Hello ace
This is something Dr Bermant would be best placed to answer, so I would post this question to him on the main gynaecomastia talk board.
My version is this:
If a guy has excess fat and glandular tissue in the chest area, this can be surgically removed by excision and liposuction to 'normalise' the shape of this area.
Now that the tissue has been removed, there is still a layer of fat, but it is in proportion to the rest of the body.

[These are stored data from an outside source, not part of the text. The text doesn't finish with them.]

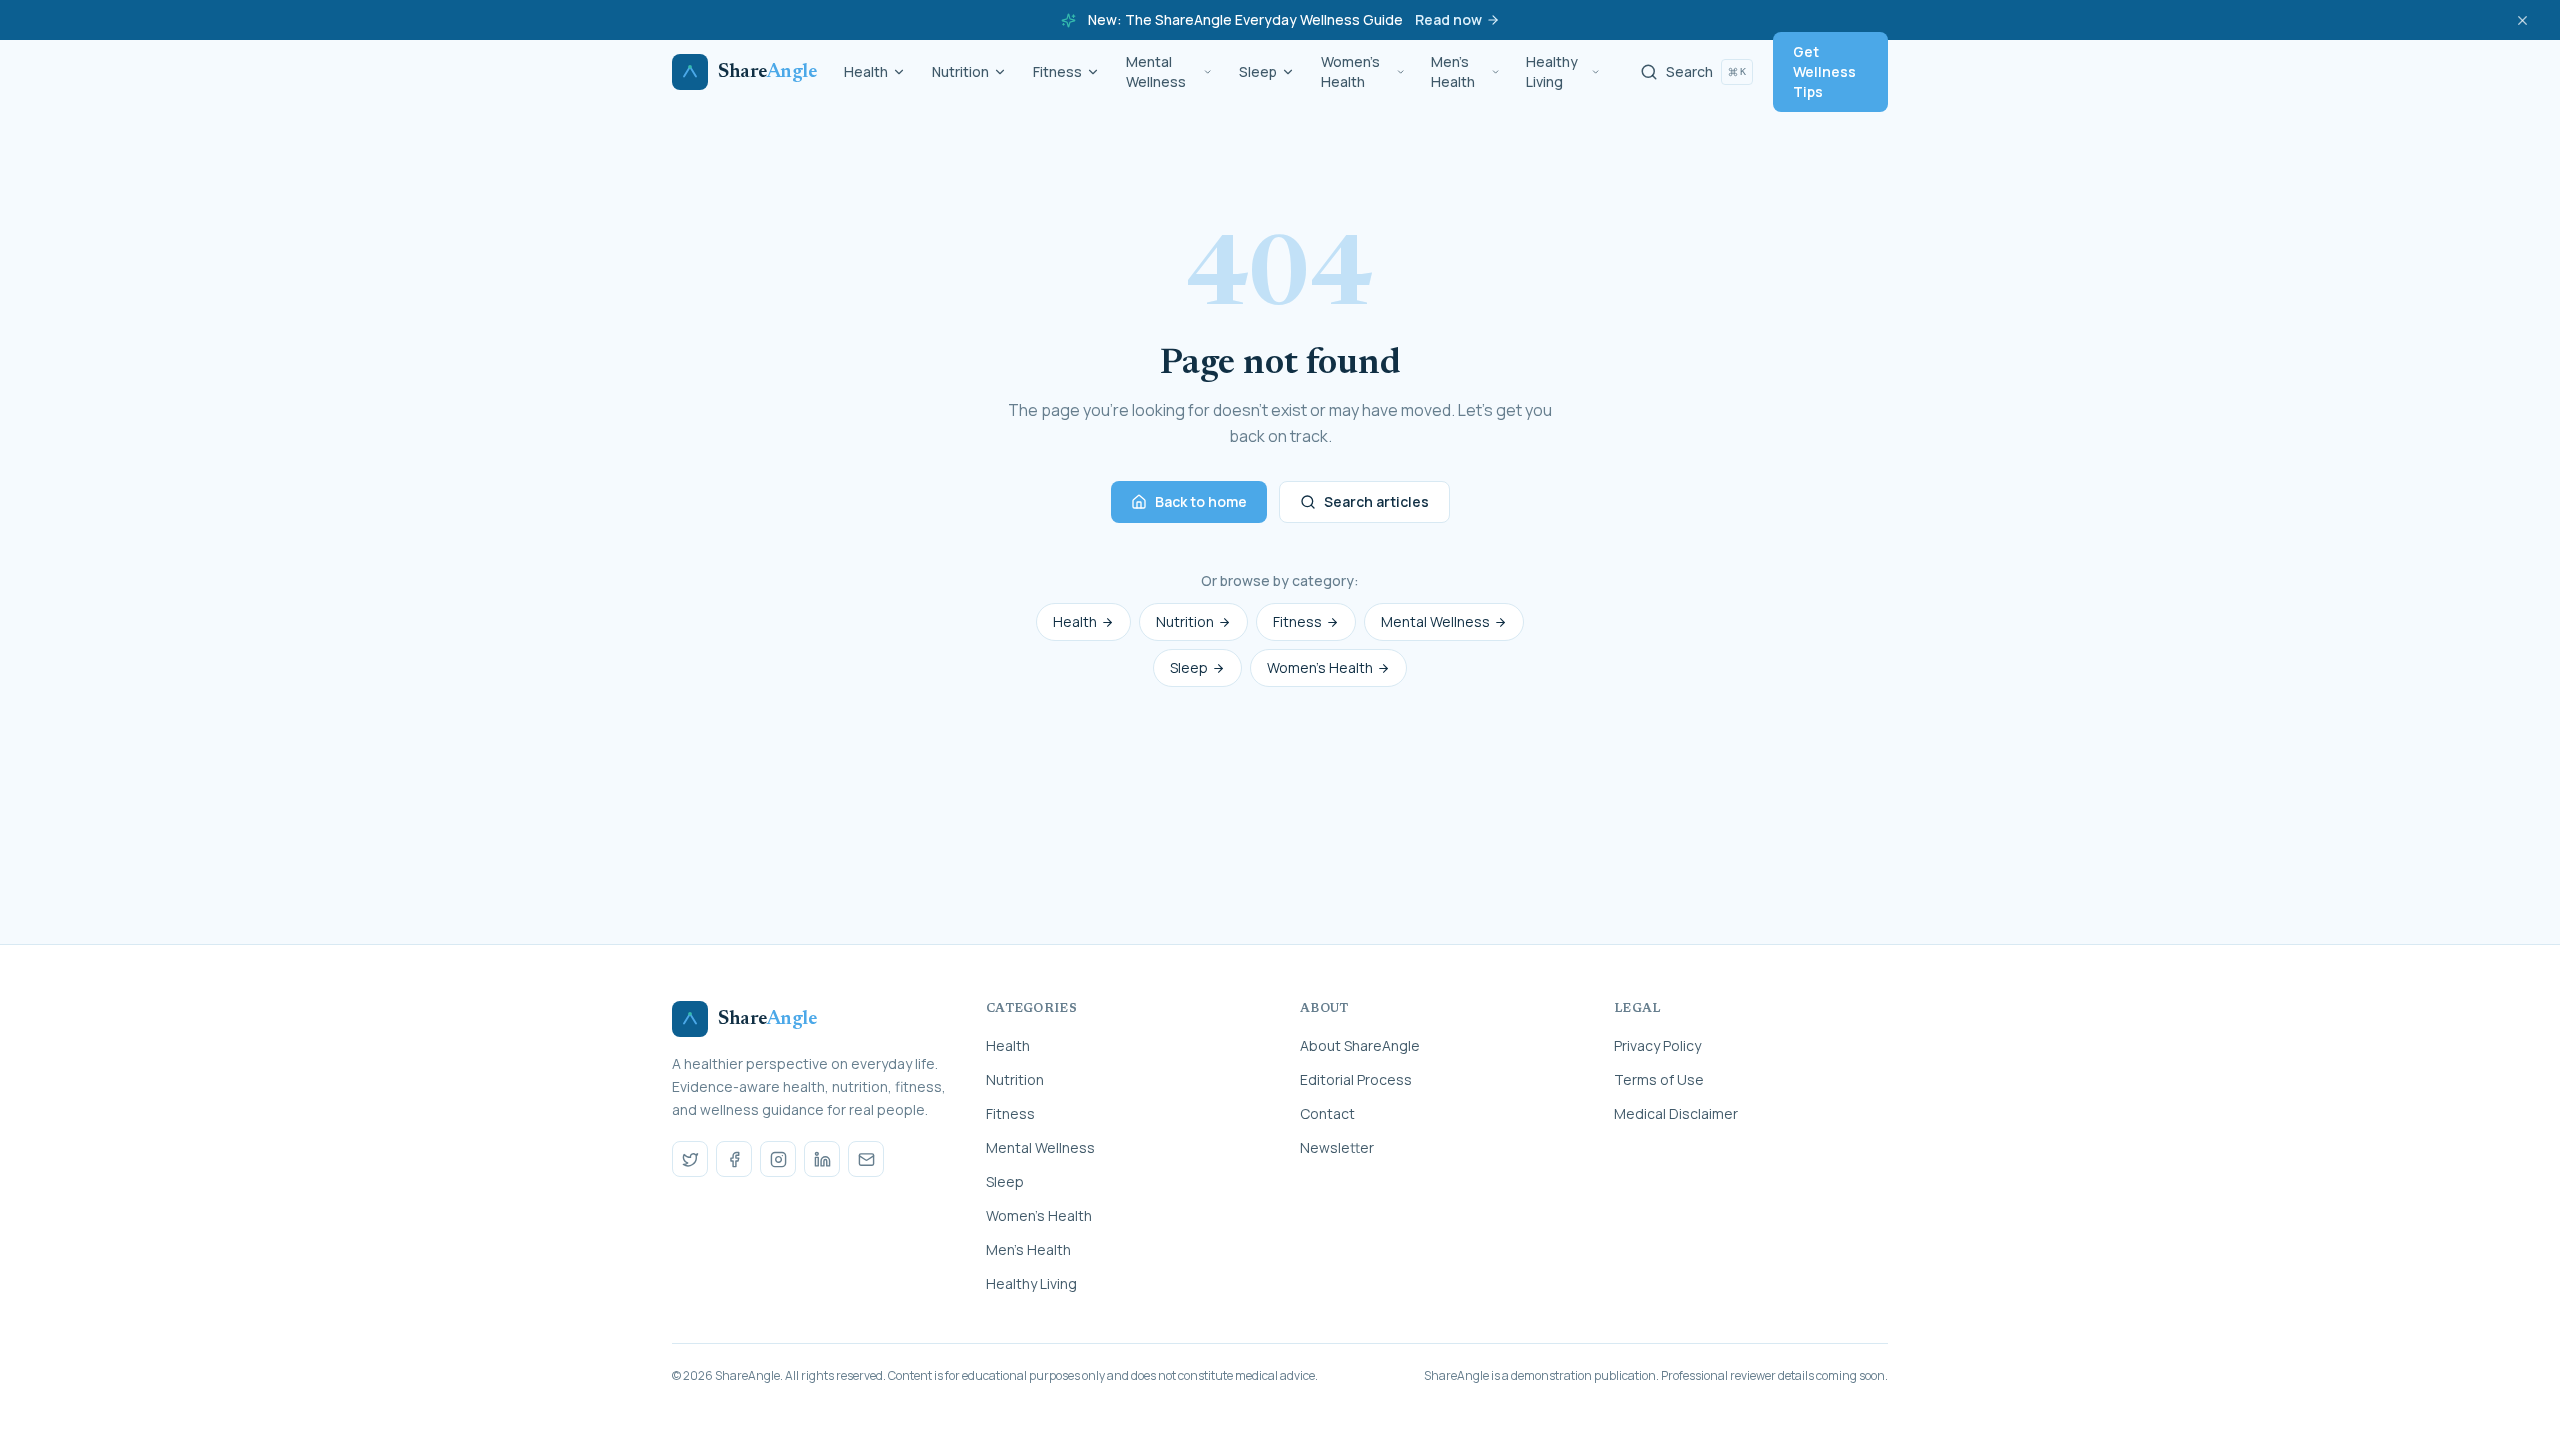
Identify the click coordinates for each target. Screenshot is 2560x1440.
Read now (1448, 19)
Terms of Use (1659, 1079)
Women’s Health (1350, 71)
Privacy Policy (1657, 1045)
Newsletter (1337, 1147)
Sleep (1258, 71)
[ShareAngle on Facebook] (734, 1159)
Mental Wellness (1156, 71)
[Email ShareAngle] (866, 1159)
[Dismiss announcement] (2522, 20)
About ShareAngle (1360, 1045)
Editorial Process (1356, 1079)
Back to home (1201, 501)
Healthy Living (1552, 71)
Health (866, 71)
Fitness (1057, 71)
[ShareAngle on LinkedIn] (822, 1159)
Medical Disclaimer (1676, 1113)
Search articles (1376, 501)
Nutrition (960, 71)
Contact (1327, 1113)
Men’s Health (1453, 71)
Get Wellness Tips (1824, 71)
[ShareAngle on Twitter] (690, 1159)
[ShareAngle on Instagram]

It's the surgeons task to remove the right amount of fat in line with how fat or thin the patient is. If too much fat is removed, then the chest might look abnormally flat in relation to the rest of the body. In this case, even if the the guy concerned stuffed his face with ten big macs every day and put on significant weight, the chest area will put on weight, but proportionately less than the rest of the body, so will still look too flat in relation to the rest of the body.
Fat cells have an amazing ability to expand in size. Take identical twins. If one eats loads of fatty or high carb foods and the other has a normal healthy diet, the one former will put on weight. No matter how much weight he puts on, be it half a stone or ten stones, each twin will have an identical number of fat cells. Only the fat twin's fat cells will be much, much larger than the thin twin's fat cells.
So, there is no such thing as 'new' fat. All that happens is that the existing fat cells swell up and make the person concerned look like a right fat biffer.